Advantageously, this avoids remanufacturing parts that do not meet the specifications that the parts should meet.

If no non-compliance is detected, the actual data of the remanufacturing subsystem (referred to as remanufacturing data) is deemed to be in compliance with the manufacturing data obtained from the marked three-dimensional part and step 116 is followed by step 120 of actually remanufacturing a new three-dimensional part from the obtained manufacturing data, the new three-dimensional part being mechanically identical to the received marked three-dimensional part.

In one embodiment, step 120 implements remanufacturing of a three-dimensional part that is not marked.

According to one embodiment, step 120 implements the remanufacturing of the marked three-dimensional part, i.e., the manufacturing method steps described above.

According to another variant, step 120 carries out a partial remanufacturing of the initial three-dimensional part, or in other words, a repair of the initial three-dimensional part. In this case, the initial three-dimensional part received as input to the method in step 70 above is supplemented with the missing part portion.

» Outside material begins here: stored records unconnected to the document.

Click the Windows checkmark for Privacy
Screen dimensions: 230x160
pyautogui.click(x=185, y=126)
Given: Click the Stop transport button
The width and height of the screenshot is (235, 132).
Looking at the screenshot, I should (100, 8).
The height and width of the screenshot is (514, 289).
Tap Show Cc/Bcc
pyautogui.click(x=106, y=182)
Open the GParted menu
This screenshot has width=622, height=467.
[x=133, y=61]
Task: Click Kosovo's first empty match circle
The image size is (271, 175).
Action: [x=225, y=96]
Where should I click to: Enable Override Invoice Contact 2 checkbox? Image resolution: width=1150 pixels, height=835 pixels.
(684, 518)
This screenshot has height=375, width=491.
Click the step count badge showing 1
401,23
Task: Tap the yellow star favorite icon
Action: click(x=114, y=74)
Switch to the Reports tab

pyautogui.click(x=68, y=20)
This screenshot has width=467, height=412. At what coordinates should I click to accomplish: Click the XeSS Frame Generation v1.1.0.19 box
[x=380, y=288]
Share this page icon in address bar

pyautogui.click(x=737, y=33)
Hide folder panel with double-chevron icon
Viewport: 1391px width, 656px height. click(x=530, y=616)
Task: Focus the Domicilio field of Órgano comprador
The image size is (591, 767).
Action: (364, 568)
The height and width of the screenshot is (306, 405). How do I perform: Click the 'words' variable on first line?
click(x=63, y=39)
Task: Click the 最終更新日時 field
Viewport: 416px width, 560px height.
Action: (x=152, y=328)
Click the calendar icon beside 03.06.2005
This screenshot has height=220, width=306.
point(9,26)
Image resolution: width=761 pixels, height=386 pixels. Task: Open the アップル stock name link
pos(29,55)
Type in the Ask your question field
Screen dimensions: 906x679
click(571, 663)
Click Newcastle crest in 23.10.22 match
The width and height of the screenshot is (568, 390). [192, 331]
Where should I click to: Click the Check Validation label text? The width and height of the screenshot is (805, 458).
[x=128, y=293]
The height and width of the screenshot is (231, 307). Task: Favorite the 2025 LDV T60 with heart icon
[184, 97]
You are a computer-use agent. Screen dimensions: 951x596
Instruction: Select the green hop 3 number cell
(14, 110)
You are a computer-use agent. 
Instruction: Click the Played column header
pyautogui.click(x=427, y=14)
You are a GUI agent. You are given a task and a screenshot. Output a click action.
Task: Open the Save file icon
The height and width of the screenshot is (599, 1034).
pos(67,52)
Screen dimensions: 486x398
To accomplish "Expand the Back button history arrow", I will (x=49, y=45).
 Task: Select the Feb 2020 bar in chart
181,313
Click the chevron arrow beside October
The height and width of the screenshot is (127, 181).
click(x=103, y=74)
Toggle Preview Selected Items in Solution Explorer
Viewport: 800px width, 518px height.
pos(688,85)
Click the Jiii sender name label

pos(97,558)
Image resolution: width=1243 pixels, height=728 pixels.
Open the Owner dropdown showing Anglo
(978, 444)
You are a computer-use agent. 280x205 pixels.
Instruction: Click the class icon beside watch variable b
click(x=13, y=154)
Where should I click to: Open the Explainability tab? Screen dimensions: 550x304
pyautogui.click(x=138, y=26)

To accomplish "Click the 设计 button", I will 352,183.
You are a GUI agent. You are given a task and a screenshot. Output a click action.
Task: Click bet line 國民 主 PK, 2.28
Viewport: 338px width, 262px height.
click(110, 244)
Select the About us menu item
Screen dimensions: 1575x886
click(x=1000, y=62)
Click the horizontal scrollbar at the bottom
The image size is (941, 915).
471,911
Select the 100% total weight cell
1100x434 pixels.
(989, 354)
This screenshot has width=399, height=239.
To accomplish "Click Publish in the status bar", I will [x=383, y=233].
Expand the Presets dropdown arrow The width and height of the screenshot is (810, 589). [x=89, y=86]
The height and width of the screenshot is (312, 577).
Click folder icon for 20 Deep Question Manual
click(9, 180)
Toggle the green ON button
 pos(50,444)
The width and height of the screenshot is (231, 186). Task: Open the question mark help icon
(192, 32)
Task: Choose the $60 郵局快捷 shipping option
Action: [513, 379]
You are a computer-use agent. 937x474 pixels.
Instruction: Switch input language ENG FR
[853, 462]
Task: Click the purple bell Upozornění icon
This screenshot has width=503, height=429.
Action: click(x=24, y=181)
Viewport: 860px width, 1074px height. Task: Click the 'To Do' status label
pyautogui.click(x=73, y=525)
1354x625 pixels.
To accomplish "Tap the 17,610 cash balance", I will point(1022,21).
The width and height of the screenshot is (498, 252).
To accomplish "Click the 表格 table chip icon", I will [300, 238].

The invention is also applicable to the case of material reduction manufacturing. In this case, the marking performed in the marking step 64 is performed on the outer surface of the part.

In the case of an additional production by plastic injection, the production device comprises in particular an appropriately dimensioned injection mould. Such injection molds are obtained by means of a mold or mold type identifier included in the manufacturing data or are remanufactured according to the manufacturing data relating to the shape of the three-dimensional part. In particular, three-dimensional models of parts are used for this purpose.

Advantageously, the present invention enables the remanufacturing of a three-dimensional part from an initial three-dimensional part, the remanufactured three-dimensional part being mechanically identical to the initial three-dimensional part in a new state. Therefore, the invention is beneficial to the maintenance performance of the three-dimensional part. In particular, the present invention facilitates remanufacturing of maintenance agents at the request of the manufacturer, thereby allowing replacement thereof in the inventory management of spare parts.